# WRITTEN INSTRUCTION:
Render all of the material below as a Markdown table with two columns, Row and Entry, giving each line its own numbered row and omitting blank lines.

# RECORDS FOR THIS EXERCISE:

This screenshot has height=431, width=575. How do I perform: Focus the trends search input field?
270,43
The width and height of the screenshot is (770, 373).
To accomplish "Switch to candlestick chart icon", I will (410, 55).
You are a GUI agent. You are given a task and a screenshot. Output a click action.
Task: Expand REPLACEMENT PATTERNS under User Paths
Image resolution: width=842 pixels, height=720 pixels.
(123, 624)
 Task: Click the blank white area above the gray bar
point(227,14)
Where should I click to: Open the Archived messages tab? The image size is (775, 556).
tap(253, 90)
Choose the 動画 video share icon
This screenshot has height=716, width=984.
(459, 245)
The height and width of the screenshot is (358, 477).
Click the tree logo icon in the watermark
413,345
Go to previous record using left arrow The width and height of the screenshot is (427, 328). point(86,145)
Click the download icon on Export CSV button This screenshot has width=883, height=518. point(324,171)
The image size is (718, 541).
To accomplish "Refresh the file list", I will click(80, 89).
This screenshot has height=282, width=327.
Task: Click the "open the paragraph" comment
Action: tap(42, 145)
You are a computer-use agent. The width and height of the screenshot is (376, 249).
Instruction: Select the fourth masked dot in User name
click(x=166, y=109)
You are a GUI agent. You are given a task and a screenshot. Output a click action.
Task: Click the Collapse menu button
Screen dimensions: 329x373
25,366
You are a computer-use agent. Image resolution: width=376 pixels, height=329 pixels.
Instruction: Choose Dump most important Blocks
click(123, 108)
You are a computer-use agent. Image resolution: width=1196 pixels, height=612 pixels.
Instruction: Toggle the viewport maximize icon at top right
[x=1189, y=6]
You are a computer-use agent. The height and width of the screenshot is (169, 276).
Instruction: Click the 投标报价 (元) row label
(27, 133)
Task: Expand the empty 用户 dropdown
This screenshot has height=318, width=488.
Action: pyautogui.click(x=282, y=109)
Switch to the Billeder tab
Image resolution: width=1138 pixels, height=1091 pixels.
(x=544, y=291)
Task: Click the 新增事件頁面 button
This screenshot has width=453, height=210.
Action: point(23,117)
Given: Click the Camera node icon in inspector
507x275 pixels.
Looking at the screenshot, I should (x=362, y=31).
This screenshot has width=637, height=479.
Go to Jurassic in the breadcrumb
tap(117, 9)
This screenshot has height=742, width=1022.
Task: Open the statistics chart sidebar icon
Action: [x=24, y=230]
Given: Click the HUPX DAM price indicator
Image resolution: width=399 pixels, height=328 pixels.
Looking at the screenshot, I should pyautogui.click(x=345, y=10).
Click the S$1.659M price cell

# RESPONSE FOR THIS EXERCISE:
| Row | Entry |
|---|---|
| 1 | This screenshot has height=431, width=575. How do I perform: Focus the trends search input field? |
| 2 | 270,43 |
| 3 | The width and height of the screenshot is (770, 373). |
| 4 | To accomplish "Switch to candlestick chart icon", I will (410, 55). |
| 5 | You are a GUI agent. You are given a task and a screenshot. Output a click action. |
| 6 | Task: Expand REPLACEMENT PATTERNS under User Paths |
| 7 | Image resolution: width=842 pixels, height=720 pixels. |
| 8 | (123, 624) |
| 9 |  Task: Click the blank white area above the gray bar |
| 10 | point(227,14) |
| 11 | Where should I click to: Open the Archived messages tab? The image size is (775, 556). |
| 12 | tap(253, 90) |
| 13 | Choose the 動画 video share icon |
| 14 | This screenshot has height=716, width=984. |
| 15 | (459, 245) |
| 16 | The height and width of the screenshot is (358, 477). |
| 17 | Click the tree logo icon in the watermark |
| 18 | 413,345 |
| 19 | Go to previous record using left arrow The width and height of the screenshot is (427, 328). point(86,145) |
| 20 | Click the download icon on Export CSV button This screenshot has width=883, height=518. point(324,171) |
| 21 | The image size is (718, 541). |
| 22 | To accomplish "Refresh the file list", I will click(80, 89). |
| 23 | This screenshot has height=282, width=327. |
| 24 | Task: Click the "open the paragraph" comment |
| 25 | Action: tap(42, 145) |
| 26 | You are a computer-use agent. The width and height of the screenshot is (376, 249). |
| 27 | Instruction: Select the fourth masked dot in User name |
| 28 | click(x=166, y=109) |
| 29 | You are a GUI agent. You are given a task and a screenshot. Output a click action. |
| 30 | Task: Click the Collapse menu button |
| 31 | Screen dimensions: 329x373 |
| 32 | 25,366 |
| 33 | You are a computer-use agent. Image resolution: width=376 pixels, height=329 pixels. |
| 34 | Instruction: Choose Dump most important Blocks |
| 35 | click(123, 108) |
| 36 | You are a computer-use agent. Image resolution: width=1196 pixels, height=612 pixels. |
| 37 | Instruction: Toggle the viewport maximize icon at top right |
| 38 | [x=1189, y=6] |
| 39 | You are a computer-use agent. The height and width of the screenshot is (169, 276). |
| 40 | Instruction: Click the 投标报价 (元) row label |
| 41 | (27, 133) |
| 42 | Task: Expand the empty 用户 dropdown |
| 43 | This screenshot has height=318, width=488. |
| 44 | Action: pyautogui.click(x=282, y=109) |
| 45 | Switch to the Billeder tab |
| 46 | Image resolution: width=1138 pixels, height=1091 pixels. |
| 47 | (x=544, y=291) |
| 48 | Task: Click the 新增事件頁面 button |
| 49 | This screenshot has width=453, height=210. |
| 50 | Action: point(23,117) |
| 51 | Given: Click the Camera node icon in inspector |
| 52 | 507x275 pixels. |
| 53 | Looking at the screenshot, I should (x=362, y=31). |
| 54 | This screenshot has width=637, height=479. |
| 55 | Go to Jurassic in the breadcrumb |
| 56 | tap(117, 9) |
| 57 | This screenshot has height=742, width=1022. |
| 58 | Task: Open the statistics chart sidebar icon |
| 59 | Action: [x=24, y=230] |
| 60 | Given: Click the HUPX DAM price indicator |
| 61 | Image resolution: width=399 pixels, height=328 pixels. |
| 62 | Looking at the screenshot, I should pyautogui.click(x=345, y=10). |
| 63 | Click the S$1.659M price cell |